Exercise requirements:
Locate the line that contains "Where should I click to: Open". Copy it and every following line through the end of the records, exactly, and include nothing else.

Exercise data:
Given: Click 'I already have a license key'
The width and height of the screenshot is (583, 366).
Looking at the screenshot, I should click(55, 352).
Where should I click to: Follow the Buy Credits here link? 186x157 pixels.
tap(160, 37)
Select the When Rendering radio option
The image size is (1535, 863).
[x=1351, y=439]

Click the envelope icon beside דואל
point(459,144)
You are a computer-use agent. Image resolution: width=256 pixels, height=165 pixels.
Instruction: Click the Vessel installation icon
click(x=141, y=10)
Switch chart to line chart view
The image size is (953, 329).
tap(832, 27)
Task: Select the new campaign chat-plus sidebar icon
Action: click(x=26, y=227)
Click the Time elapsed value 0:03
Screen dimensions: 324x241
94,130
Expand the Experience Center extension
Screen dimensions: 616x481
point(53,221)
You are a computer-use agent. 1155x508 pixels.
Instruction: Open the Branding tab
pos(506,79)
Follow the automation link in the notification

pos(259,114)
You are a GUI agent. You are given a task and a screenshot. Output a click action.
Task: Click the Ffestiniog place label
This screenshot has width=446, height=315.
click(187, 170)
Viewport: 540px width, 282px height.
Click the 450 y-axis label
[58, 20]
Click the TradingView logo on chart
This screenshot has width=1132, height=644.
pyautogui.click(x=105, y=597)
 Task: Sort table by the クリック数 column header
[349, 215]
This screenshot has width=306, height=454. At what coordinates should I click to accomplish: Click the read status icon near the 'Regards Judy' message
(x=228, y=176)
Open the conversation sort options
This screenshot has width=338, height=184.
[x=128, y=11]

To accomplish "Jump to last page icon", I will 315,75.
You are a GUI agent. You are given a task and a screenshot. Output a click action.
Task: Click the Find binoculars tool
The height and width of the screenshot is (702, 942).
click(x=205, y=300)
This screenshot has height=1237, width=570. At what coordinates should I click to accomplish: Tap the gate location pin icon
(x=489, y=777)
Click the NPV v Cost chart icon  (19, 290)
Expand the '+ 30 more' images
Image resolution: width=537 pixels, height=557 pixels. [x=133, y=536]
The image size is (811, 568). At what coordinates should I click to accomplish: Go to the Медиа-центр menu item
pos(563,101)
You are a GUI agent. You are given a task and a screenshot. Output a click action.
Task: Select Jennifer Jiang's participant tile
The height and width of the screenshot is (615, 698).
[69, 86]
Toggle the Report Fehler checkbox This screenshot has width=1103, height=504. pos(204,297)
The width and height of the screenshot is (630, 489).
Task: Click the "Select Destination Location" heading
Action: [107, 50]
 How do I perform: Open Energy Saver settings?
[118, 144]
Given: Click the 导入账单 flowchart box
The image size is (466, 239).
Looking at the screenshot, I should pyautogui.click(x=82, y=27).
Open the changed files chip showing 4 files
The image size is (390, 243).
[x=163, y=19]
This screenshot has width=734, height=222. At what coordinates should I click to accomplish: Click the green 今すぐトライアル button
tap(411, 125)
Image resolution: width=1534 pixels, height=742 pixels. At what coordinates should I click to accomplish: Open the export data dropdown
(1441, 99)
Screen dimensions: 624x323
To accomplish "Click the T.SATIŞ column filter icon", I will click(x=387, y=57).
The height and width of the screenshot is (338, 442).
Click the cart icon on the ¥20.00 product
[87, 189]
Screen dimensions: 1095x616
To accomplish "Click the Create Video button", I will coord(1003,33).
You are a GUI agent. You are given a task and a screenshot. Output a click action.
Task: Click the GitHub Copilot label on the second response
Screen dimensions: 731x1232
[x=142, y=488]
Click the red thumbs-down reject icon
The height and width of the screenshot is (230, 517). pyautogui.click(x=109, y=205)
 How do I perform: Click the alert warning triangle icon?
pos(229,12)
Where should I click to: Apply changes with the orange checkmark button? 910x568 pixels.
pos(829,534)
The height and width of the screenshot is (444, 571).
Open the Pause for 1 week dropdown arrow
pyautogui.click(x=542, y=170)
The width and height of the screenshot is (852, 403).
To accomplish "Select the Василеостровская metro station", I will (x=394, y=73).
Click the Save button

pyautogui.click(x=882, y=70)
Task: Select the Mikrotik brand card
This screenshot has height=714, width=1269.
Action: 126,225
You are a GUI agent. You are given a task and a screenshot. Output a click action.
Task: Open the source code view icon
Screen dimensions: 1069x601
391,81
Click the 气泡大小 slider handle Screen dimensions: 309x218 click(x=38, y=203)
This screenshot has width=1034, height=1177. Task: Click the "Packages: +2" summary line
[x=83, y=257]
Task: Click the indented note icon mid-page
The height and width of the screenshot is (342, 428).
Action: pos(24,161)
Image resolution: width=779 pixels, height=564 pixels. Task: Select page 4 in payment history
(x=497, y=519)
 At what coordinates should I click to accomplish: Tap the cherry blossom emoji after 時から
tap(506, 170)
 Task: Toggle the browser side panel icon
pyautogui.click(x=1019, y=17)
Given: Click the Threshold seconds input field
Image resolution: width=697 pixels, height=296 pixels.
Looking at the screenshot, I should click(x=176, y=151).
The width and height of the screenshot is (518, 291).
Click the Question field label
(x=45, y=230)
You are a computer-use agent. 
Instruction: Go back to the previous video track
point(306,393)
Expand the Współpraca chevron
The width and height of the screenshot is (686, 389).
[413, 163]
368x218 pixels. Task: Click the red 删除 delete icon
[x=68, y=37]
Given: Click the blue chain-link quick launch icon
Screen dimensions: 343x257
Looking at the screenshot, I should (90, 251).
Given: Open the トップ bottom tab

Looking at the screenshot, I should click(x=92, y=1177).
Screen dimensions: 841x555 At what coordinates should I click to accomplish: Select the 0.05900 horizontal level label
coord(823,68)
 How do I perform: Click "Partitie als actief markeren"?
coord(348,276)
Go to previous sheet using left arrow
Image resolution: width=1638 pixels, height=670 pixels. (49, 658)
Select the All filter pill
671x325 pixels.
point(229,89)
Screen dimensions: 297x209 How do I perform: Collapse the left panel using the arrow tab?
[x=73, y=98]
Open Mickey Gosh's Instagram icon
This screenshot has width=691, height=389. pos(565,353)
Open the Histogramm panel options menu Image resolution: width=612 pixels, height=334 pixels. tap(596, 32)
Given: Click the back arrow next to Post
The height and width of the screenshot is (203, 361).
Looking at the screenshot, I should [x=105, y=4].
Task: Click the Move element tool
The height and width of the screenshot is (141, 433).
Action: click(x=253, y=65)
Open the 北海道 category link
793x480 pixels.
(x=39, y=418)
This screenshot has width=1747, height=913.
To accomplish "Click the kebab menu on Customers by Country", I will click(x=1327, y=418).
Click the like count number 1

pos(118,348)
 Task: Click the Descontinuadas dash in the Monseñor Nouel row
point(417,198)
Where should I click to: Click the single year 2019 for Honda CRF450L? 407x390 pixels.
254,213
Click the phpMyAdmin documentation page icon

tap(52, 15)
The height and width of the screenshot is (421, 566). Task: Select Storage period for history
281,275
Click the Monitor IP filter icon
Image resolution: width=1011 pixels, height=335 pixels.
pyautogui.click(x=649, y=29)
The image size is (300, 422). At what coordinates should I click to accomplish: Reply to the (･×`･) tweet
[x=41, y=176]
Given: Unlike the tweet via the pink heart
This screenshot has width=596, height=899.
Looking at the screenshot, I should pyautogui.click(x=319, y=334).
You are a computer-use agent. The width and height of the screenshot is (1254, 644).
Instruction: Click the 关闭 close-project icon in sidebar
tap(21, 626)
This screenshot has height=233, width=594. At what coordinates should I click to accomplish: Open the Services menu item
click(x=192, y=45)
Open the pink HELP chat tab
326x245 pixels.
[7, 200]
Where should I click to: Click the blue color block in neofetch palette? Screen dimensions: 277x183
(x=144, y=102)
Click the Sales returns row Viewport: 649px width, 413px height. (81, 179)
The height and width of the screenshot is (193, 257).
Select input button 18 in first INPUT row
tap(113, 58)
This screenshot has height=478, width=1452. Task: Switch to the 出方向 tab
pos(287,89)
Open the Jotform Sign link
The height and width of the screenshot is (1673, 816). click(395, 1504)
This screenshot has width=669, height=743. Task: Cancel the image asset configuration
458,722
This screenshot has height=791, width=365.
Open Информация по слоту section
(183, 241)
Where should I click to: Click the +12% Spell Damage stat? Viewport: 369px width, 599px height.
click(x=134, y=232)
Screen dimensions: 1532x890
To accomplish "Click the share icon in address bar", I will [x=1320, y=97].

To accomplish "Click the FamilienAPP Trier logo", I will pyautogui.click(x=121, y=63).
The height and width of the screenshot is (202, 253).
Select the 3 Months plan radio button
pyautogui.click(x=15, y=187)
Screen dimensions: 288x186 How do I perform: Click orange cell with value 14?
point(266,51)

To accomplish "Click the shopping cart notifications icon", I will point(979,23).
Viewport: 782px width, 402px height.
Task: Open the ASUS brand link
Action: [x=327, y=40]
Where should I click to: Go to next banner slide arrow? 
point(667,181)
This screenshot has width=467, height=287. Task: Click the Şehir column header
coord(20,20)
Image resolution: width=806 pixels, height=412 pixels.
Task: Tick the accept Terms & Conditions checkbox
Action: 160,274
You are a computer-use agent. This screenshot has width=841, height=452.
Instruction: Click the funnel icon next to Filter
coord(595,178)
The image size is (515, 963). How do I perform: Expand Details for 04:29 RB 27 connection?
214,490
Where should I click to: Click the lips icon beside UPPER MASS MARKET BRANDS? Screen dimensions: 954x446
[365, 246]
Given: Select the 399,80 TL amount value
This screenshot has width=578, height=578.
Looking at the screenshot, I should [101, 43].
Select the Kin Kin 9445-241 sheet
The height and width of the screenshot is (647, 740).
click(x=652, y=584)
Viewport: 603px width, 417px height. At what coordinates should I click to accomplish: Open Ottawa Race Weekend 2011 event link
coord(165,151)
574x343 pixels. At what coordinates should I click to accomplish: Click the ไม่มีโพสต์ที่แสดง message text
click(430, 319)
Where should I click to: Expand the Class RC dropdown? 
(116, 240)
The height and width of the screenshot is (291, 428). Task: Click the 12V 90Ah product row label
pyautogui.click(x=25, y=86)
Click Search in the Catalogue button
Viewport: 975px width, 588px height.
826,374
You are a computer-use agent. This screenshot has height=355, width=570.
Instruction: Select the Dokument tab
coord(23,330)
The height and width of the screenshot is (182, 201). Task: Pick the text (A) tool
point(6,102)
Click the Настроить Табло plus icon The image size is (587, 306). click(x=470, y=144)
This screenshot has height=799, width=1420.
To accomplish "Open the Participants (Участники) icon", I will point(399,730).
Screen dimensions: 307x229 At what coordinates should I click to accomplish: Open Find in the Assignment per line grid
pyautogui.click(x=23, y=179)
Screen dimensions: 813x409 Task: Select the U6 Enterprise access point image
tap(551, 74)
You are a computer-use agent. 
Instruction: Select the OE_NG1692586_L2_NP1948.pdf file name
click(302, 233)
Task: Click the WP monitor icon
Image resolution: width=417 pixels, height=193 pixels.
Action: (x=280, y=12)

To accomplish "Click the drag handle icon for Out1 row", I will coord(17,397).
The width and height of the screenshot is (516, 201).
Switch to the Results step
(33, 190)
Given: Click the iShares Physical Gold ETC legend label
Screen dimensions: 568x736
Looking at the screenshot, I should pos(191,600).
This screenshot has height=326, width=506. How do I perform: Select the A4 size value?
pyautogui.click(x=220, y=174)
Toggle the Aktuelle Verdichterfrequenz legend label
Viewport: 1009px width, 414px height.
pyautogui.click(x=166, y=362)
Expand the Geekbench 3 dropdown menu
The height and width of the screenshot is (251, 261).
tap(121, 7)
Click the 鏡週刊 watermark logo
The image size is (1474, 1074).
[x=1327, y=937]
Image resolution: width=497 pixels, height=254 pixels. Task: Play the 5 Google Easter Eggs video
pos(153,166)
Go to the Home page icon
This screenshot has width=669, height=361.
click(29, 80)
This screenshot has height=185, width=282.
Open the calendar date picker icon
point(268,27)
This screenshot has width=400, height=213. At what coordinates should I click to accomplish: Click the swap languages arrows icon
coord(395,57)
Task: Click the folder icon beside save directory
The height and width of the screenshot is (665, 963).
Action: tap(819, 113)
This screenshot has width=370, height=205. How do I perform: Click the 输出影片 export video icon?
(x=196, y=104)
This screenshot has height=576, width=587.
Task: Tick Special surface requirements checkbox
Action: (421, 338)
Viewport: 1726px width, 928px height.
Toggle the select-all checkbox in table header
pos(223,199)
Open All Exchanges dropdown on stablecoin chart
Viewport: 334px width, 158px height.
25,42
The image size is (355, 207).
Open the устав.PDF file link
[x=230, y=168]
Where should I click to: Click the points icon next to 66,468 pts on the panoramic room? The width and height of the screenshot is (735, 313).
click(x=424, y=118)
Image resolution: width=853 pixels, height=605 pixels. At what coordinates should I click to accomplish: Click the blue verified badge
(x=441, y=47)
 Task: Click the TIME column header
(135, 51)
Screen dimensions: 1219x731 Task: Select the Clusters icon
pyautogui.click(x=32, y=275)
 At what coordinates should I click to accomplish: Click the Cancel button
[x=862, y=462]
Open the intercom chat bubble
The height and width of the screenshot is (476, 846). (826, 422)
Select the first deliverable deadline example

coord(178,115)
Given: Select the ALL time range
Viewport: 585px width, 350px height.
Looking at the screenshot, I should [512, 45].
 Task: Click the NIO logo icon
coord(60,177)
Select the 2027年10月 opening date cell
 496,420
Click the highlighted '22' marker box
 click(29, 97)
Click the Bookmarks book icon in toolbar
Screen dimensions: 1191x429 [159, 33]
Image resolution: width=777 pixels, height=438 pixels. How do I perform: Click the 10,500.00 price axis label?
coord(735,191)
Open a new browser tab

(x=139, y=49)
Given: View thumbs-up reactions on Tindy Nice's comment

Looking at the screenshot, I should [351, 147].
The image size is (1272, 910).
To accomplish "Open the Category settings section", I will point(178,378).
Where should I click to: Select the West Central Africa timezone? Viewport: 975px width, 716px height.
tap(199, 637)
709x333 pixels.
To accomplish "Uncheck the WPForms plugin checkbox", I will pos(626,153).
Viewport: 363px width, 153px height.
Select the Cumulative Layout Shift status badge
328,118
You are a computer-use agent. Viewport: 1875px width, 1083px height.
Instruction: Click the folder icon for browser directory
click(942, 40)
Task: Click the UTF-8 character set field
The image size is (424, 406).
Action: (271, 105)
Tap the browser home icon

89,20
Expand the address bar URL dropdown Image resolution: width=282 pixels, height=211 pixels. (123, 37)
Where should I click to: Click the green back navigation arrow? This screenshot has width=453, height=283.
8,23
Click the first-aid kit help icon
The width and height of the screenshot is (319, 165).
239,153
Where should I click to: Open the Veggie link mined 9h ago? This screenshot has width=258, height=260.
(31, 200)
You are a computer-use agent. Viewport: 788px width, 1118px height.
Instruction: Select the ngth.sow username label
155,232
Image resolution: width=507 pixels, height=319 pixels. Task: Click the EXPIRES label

Output of the exercise:
Where should I click to: Open the Veggie link mined 9h ago? This screenshot has width=258, height=260.
(31, 200)
You are a computer-use agent. Viewport: 788px width, 1118px height.
Instruction: Select the ngth.sow username label
155,232
Image resolution: width=507 pixels, height=319 pixels. Task: Click the EXPIRES label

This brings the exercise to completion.